Lines from the line with "Task: Open the Instagram logo icon at top" to the line with "The image size is (393, 315)." in the entries below, and only those, must be output exactly, with both ends included.
*** Records provided ***
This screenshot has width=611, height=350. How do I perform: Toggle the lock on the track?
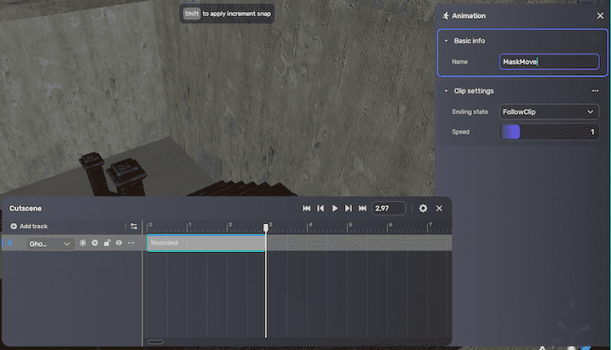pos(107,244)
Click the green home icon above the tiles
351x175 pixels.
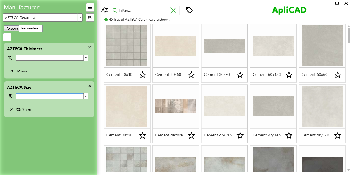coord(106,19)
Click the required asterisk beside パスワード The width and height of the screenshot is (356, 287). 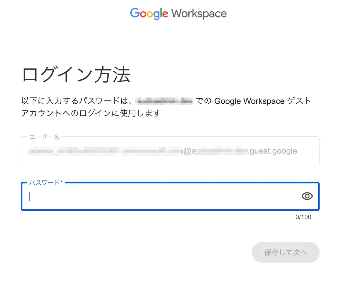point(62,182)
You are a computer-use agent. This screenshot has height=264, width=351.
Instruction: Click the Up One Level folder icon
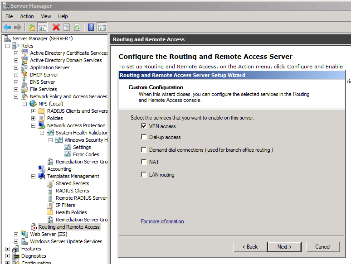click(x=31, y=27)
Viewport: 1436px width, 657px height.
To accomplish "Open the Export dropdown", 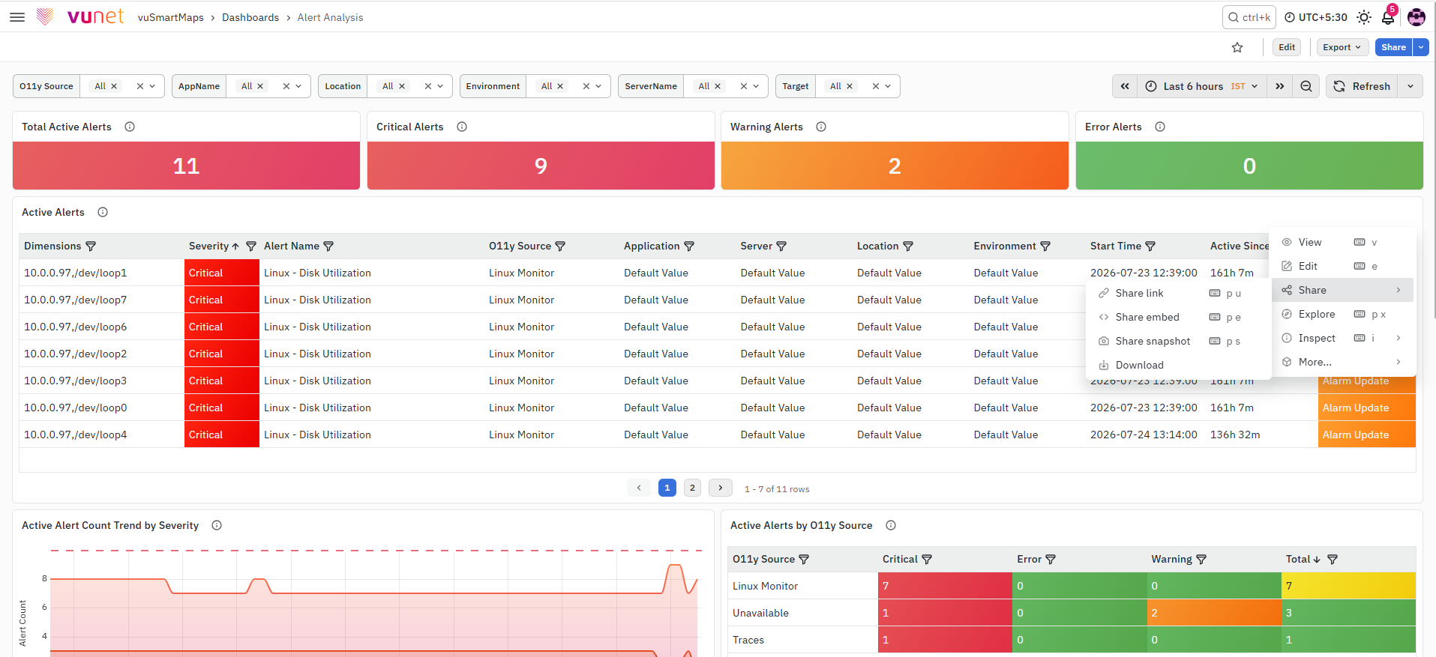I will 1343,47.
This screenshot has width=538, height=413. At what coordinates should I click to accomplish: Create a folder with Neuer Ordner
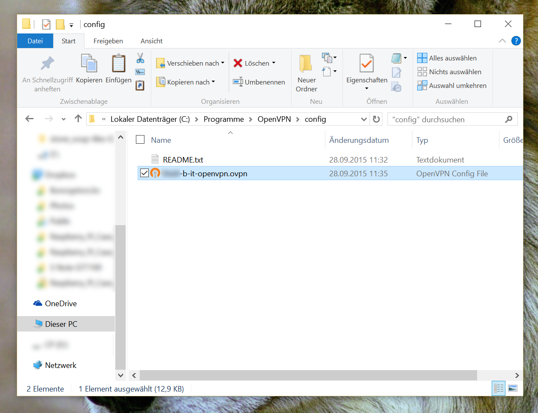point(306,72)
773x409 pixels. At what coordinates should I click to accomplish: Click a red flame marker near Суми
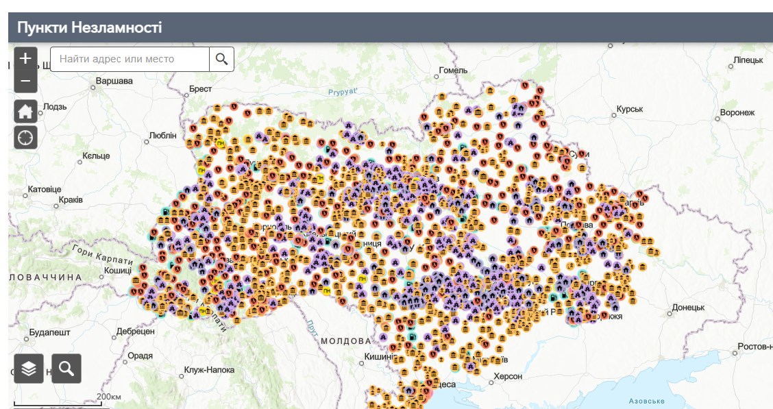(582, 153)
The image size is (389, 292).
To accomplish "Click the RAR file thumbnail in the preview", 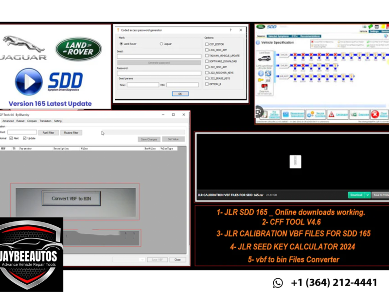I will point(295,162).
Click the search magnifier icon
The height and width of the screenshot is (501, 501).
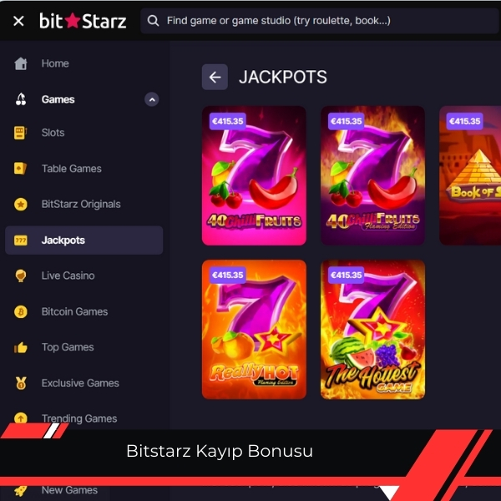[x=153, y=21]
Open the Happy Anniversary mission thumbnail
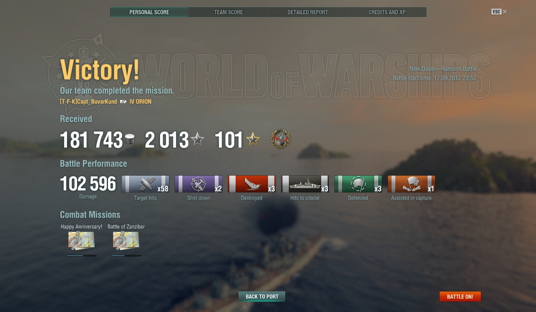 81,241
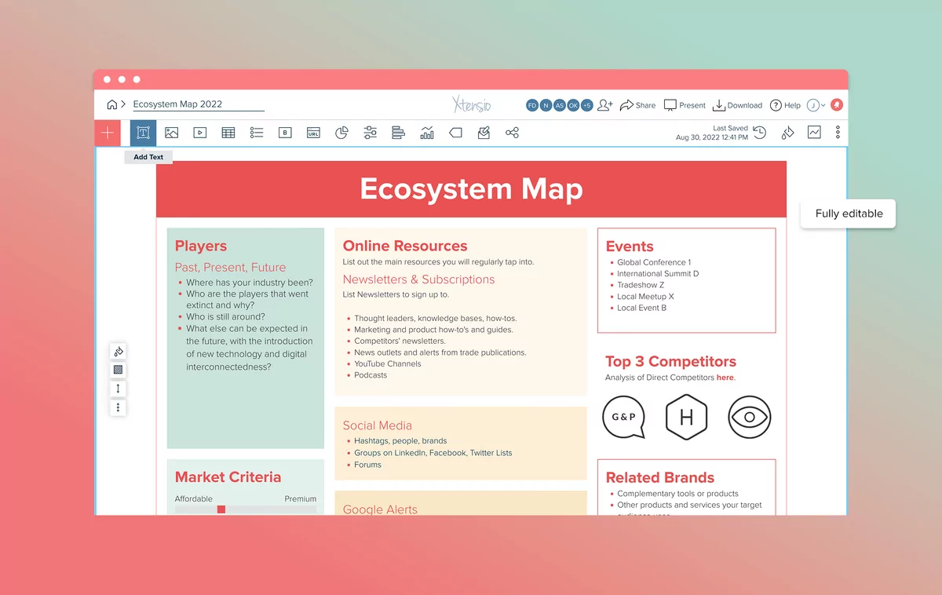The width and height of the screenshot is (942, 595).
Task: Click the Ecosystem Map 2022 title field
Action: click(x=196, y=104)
***
*** Records provided ***
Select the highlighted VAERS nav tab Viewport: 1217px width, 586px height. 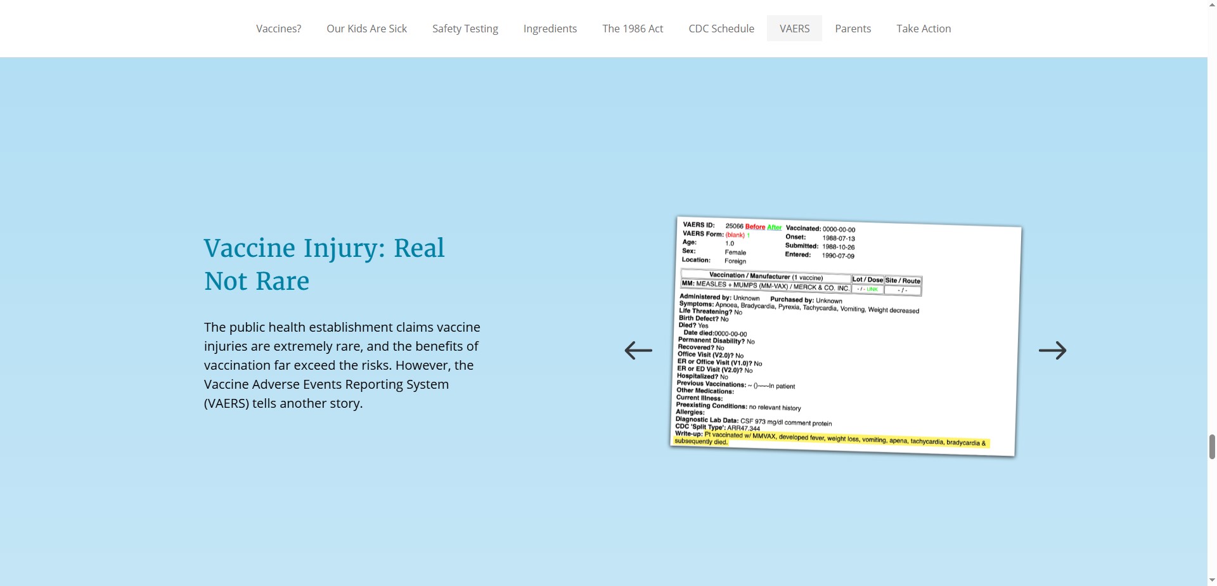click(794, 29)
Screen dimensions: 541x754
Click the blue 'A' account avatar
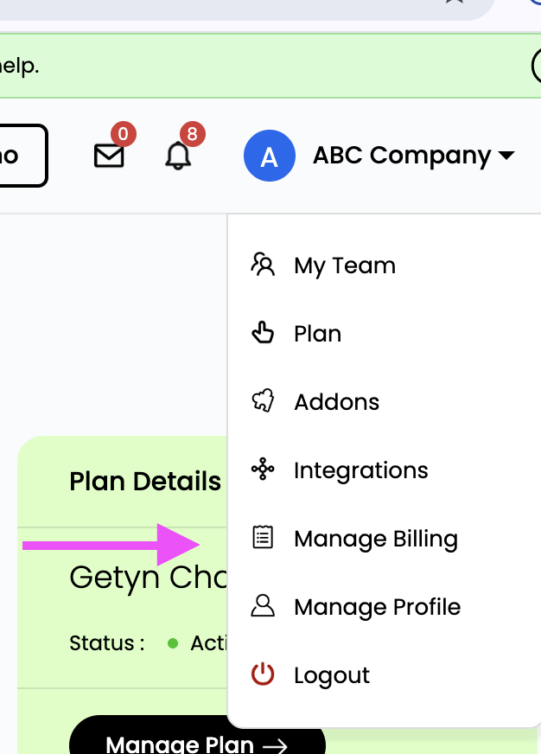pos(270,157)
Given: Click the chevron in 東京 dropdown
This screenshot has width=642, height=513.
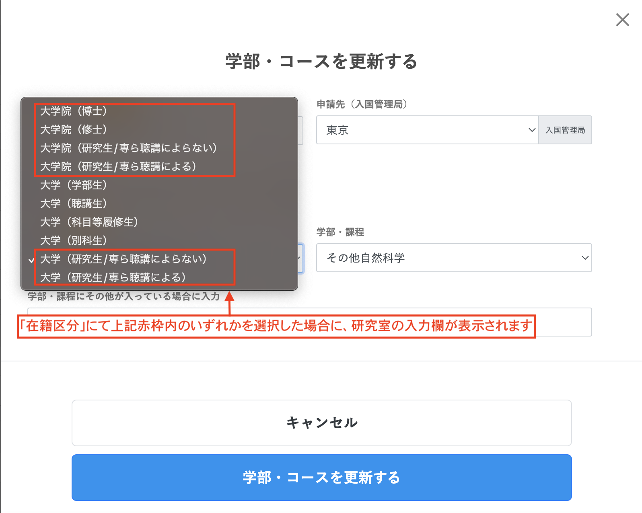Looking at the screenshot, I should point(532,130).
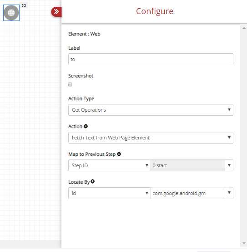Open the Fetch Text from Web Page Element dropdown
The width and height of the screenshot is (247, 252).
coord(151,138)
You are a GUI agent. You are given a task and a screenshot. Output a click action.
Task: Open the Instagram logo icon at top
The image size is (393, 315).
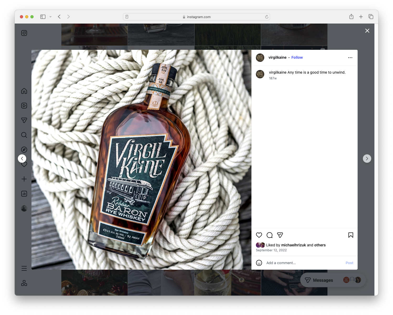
***
*** Records provided ***
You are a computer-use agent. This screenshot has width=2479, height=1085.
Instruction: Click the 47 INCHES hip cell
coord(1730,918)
***
▶ [Answer to the problem]:
Task: Open the Instagram logo icon at top
The image size is (393, 315).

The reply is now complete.